Abstract Heavy-tailed success is common in human competition, but it is unclear when it signals runaway dominance versus fair opportunity for skill to accumulate. We study outcome distributions in three arenas: World War II Luftwaffe fighter aces (victories), U.S. biology and computer science faculty competing for NIH/NSF awards, and U.S. Olympic swimmers and French Olympic fencers (medal totals). For each domain we analyze system-total distributions over the full record, then partition the same data into periods aligned with institutional eras to test whether tail shape is stable or shifts over time.
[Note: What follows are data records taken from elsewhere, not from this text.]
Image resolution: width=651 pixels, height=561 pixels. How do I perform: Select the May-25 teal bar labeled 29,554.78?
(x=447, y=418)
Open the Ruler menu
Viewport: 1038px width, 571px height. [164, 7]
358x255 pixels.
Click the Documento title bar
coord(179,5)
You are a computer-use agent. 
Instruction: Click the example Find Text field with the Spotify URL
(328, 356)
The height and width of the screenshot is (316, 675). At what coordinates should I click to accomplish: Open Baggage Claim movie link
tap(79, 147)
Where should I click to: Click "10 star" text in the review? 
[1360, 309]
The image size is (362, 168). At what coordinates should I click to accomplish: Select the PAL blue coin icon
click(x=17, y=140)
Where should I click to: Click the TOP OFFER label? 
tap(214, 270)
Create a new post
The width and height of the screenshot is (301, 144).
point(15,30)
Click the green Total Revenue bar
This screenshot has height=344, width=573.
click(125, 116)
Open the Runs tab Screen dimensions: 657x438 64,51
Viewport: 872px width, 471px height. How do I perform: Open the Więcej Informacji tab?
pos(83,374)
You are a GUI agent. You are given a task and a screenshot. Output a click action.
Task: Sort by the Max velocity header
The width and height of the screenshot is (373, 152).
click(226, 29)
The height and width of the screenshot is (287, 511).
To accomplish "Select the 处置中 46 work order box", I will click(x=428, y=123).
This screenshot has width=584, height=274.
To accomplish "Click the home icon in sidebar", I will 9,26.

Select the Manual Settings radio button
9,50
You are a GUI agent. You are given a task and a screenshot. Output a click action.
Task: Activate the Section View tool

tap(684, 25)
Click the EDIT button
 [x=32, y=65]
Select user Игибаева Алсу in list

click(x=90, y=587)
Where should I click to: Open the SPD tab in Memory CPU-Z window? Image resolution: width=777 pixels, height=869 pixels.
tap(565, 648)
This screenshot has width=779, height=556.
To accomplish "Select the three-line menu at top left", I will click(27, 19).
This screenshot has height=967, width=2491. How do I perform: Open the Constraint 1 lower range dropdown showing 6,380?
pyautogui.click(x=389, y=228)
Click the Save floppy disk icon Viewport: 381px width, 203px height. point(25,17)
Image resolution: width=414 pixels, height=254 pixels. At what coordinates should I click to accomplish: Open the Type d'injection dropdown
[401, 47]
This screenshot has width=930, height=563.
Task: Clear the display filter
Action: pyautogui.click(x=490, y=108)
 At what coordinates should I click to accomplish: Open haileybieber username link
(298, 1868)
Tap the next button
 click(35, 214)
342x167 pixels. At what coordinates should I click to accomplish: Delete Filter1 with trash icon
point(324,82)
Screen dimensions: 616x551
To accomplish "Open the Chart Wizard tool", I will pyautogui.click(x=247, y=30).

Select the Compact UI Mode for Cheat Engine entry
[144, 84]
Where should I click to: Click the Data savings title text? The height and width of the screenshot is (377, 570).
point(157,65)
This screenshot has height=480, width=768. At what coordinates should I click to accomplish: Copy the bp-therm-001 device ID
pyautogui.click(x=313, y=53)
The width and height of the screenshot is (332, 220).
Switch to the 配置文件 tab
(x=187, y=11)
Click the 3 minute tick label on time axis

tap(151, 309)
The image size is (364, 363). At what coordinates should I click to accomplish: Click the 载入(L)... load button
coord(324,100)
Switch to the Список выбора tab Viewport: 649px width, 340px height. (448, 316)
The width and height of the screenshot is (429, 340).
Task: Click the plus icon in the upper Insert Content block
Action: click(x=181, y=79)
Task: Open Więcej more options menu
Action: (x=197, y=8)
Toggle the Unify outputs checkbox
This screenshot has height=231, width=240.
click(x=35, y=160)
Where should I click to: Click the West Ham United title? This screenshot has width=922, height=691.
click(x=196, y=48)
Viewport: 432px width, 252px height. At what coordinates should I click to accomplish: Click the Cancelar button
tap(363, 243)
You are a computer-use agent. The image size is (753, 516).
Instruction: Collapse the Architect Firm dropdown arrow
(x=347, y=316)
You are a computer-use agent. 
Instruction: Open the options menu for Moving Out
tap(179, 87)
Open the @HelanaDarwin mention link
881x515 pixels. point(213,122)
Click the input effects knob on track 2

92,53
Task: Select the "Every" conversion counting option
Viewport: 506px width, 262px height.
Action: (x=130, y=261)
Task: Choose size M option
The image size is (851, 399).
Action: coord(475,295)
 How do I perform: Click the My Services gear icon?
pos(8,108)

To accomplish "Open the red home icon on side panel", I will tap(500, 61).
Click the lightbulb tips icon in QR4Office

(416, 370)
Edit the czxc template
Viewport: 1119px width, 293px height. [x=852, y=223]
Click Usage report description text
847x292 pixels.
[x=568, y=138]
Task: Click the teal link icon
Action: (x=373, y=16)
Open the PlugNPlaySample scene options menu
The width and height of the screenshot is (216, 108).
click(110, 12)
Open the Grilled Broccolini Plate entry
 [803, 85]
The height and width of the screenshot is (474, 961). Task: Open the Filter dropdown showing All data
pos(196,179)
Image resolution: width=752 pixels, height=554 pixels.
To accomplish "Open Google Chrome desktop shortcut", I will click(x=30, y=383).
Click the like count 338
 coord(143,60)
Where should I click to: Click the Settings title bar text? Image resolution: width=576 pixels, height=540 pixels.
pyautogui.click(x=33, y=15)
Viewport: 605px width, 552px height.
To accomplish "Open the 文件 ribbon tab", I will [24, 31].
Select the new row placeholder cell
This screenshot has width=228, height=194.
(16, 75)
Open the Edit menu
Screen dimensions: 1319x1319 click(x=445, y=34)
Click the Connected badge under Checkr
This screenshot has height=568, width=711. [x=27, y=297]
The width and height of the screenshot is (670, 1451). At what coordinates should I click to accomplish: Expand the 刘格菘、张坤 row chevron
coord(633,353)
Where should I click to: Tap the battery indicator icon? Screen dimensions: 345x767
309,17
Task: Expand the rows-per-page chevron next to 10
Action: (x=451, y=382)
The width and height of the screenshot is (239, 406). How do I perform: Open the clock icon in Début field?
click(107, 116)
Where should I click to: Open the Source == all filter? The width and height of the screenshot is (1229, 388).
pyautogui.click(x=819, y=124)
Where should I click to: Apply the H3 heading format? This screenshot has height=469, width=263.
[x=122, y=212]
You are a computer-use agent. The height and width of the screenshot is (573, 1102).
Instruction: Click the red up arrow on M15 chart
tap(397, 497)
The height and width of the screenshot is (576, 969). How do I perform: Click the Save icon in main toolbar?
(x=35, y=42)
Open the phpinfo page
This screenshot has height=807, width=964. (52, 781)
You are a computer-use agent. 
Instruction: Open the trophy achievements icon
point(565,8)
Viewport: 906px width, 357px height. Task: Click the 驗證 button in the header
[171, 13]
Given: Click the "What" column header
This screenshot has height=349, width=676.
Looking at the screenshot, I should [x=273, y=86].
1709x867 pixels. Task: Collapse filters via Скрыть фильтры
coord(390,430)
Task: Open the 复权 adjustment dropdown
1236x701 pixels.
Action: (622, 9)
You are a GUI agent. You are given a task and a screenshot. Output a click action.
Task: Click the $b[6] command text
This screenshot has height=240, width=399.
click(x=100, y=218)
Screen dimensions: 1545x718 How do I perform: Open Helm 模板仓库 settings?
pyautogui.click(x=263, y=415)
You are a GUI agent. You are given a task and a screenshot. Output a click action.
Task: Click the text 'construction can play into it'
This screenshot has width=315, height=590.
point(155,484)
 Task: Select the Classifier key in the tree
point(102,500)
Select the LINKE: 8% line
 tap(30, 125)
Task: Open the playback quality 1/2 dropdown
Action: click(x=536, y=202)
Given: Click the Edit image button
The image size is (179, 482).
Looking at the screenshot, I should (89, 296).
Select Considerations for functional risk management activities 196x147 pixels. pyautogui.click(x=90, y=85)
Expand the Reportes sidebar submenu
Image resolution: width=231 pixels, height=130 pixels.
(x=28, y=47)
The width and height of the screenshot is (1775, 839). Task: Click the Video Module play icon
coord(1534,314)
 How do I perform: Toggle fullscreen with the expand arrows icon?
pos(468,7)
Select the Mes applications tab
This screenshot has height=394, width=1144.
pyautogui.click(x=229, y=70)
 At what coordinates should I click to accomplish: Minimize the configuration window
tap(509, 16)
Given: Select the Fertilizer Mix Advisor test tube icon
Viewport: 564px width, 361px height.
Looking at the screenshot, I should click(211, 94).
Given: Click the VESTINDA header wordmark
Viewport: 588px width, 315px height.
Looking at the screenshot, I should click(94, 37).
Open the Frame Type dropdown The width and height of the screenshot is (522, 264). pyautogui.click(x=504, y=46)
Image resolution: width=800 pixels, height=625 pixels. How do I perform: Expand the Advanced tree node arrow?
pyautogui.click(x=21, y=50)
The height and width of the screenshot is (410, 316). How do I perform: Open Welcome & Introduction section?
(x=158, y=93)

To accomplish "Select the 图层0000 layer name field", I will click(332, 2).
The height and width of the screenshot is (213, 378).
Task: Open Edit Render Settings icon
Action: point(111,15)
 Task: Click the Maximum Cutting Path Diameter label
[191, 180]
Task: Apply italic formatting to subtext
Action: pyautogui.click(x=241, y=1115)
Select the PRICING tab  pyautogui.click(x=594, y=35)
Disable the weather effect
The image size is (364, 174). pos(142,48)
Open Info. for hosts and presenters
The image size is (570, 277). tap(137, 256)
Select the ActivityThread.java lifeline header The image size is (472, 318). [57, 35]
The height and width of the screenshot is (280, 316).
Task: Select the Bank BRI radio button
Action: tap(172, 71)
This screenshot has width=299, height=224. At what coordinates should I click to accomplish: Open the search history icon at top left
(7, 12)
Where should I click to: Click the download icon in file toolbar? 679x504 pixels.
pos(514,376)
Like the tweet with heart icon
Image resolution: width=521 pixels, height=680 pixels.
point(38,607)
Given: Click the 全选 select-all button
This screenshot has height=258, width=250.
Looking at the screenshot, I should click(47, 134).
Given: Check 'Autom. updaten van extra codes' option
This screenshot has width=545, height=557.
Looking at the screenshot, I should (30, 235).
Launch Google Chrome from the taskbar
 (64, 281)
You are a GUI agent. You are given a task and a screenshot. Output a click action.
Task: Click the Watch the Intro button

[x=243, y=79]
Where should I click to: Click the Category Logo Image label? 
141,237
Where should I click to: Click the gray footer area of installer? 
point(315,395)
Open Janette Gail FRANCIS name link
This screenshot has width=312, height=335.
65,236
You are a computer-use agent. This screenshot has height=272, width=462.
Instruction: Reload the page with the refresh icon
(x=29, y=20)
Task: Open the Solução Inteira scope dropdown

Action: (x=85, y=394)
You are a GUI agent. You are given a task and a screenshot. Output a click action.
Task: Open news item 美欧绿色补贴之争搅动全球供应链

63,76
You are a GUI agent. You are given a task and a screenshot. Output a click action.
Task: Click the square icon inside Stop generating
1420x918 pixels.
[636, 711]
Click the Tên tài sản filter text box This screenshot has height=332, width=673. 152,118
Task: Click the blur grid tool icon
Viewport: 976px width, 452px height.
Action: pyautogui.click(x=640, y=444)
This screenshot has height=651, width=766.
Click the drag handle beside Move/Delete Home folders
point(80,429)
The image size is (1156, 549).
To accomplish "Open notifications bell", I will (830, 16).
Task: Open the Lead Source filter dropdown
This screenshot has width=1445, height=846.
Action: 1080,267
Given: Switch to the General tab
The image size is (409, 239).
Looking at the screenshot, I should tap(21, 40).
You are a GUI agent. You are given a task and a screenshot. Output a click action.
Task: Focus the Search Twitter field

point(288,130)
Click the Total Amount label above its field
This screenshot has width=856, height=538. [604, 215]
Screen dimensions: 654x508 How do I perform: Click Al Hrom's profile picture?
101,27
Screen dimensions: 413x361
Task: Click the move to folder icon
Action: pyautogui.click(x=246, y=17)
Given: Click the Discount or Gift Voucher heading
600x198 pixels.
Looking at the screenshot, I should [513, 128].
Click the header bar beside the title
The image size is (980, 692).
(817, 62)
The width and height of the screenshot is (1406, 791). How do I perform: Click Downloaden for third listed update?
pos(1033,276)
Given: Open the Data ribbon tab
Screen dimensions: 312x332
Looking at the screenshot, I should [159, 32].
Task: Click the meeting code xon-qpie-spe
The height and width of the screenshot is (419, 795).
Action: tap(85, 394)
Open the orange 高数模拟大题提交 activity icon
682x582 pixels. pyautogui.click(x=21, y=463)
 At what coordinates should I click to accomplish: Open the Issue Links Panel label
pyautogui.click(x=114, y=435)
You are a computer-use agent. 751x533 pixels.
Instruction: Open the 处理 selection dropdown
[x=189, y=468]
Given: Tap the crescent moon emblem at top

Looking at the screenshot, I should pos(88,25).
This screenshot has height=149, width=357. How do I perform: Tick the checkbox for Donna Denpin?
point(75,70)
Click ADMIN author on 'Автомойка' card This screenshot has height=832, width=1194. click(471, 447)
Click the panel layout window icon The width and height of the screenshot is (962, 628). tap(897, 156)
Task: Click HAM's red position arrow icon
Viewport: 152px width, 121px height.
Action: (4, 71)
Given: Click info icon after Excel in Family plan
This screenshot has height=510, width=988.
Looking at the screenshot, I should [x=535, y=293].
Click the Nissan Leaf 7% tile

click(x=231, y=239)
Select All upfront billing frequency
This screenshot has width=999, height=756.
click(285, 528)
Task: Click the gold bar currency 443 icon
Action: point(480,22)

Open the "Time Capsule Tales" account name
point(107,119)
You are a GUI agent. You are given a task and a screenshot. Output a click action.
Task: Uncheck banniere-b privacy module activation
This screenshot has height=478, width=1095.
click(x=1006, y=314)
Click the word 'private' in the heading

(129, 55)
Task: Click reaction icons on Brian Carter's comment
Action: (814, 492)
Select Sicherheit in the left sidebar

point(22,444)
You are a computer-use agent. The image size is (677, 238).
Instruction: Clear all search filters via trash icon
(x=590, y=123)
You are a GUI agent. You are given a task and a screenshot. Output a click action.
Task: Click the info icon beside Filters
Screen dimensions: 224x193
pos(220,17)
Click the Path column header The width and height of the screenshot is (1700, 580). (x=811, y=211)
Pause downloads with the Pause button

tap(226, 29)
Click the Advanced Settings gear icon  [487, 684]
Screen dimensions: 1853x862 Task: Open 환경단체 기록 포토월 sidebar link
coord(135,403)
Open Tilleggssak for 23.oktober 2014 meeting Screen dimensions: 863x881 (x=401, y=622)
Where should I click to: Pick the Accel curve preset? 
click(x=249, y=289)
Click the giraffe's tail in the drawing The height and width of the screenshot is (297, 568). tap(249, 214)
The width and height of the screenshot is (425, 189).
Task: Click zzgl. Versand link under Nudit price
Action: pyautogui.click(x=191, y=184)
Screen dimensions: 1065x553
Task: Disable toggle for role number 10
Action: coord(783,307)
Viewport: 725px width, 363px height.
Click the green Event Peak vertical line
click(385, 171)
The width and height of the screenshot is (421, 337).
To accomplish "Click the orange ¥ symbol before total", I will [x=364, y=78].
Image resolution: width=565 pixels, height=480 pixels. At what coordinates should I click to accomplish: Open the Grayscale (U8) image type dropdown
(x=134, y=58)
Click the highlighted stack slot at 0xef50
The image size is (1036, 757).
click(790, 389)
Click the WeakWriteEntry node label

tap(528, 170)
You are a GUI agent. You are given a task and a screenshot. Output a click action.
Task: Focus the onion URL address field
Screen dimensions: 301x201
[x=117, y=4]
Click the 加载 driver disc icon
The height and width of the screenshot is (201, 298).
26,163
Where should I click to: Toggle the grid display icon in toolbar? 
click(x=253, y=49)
Using a common tail-frontier scan, we fit three discrete upper-tail models—discrete lognormal (dLN), Zipf, and shifted geometric—over varying retained fractions. Where rules are stable and participants enjoy sustained chances to compete, upper tails consistently concentrate around a dLN regime: heavy but sub-power-law, consistent with repeated multiplicative gains under what we term Relative-Fairness, where skill has a fighting chance to accumulate. Time-partitioned analyses probe falsifiability: relaxing selectivity or temporarily doubling resources shifts tails toward a thinner, geometric-like regime, while episodic dominance yields localized Zipf episodes. Stress tests that vary roster size and competition tier under fixed rules show that tail shape distinguishes chance-dominated, relatively fair, and dominance-driven regimes.